=== What to produce ===
Go to the line holding "Task: Open the Deutsch language selector" in the data below. Return it and each line after it through the last, exactly, and skip the pictures.

=== Stored data ===
--- START ---

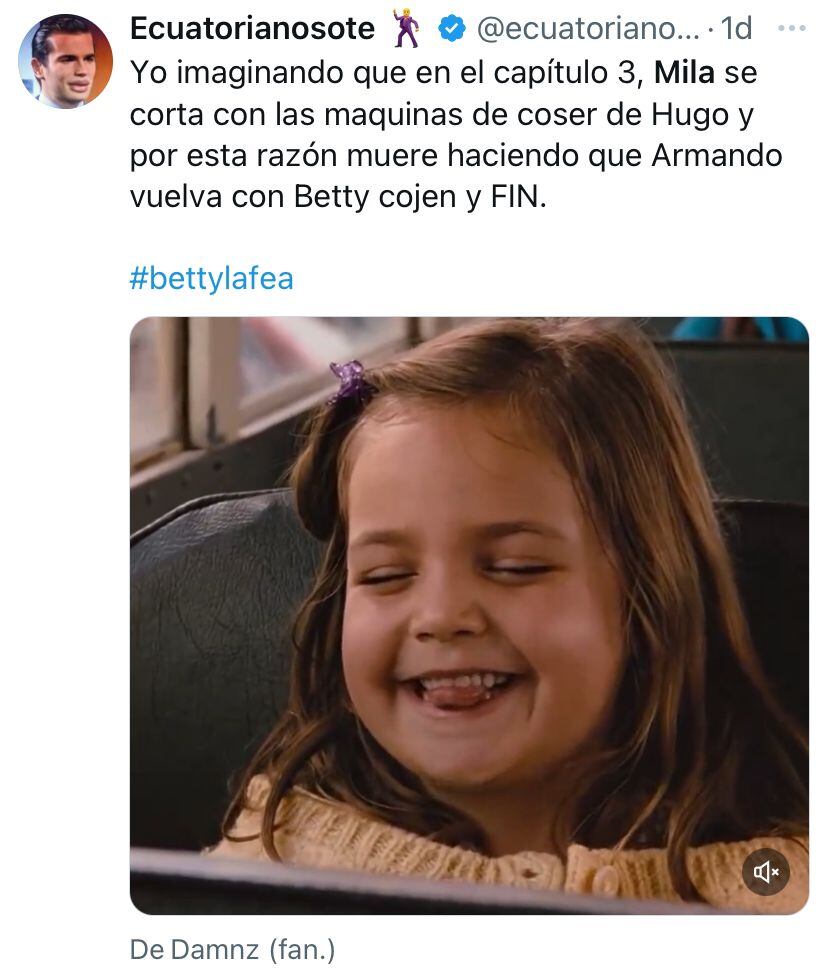This screenshot has width=828, height=974.
Task: Click the blue verified badge
Action: 452,29
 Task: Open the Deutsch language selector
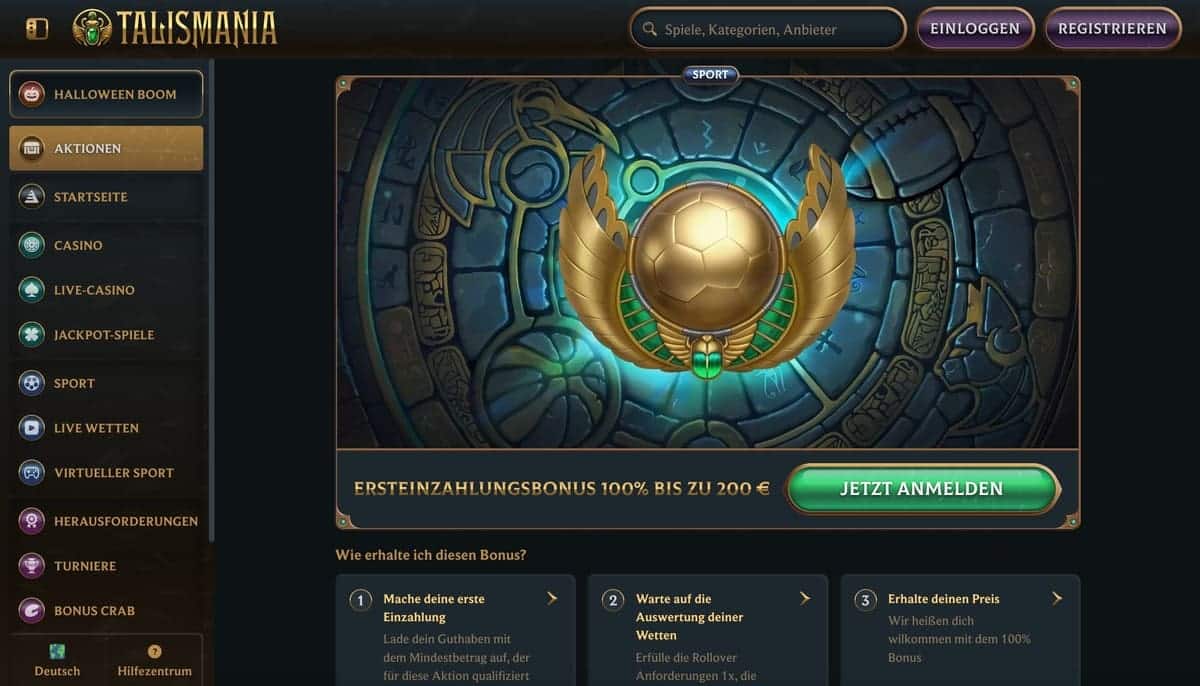[x=57, y=660]
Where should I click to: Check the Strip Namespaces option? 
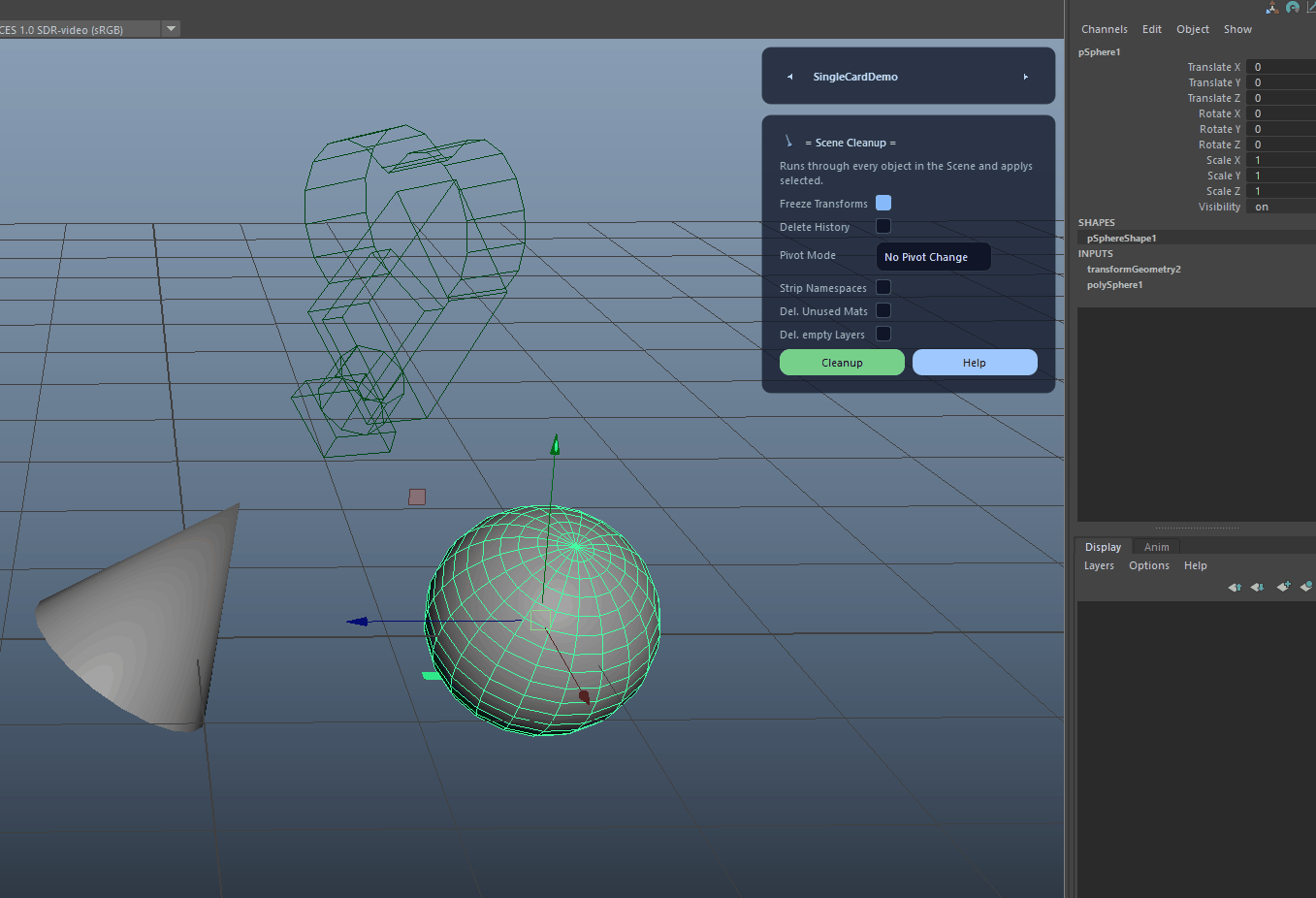click(x=883, y=287)
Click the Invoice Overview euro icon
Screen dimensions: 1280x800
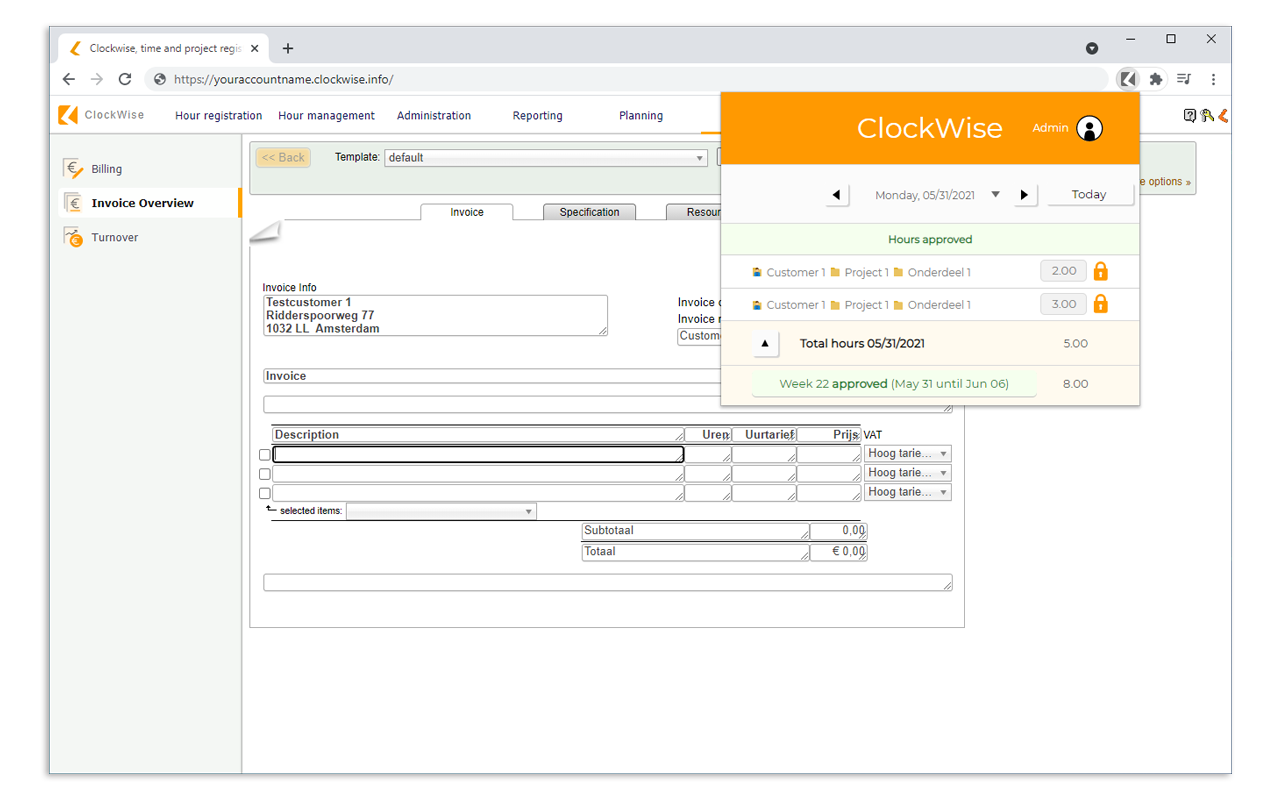coord(73,202)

--- END ---

=== Output below ===
 Task: Open the Deutsch language selector
[x=57, y=660]
Where should I click to: Check the Strip Namespaces option? 
click(x=883, y=287)
Click the Invoice Overview euro icon
Screen dimensions: 1280x800
coord(73,202)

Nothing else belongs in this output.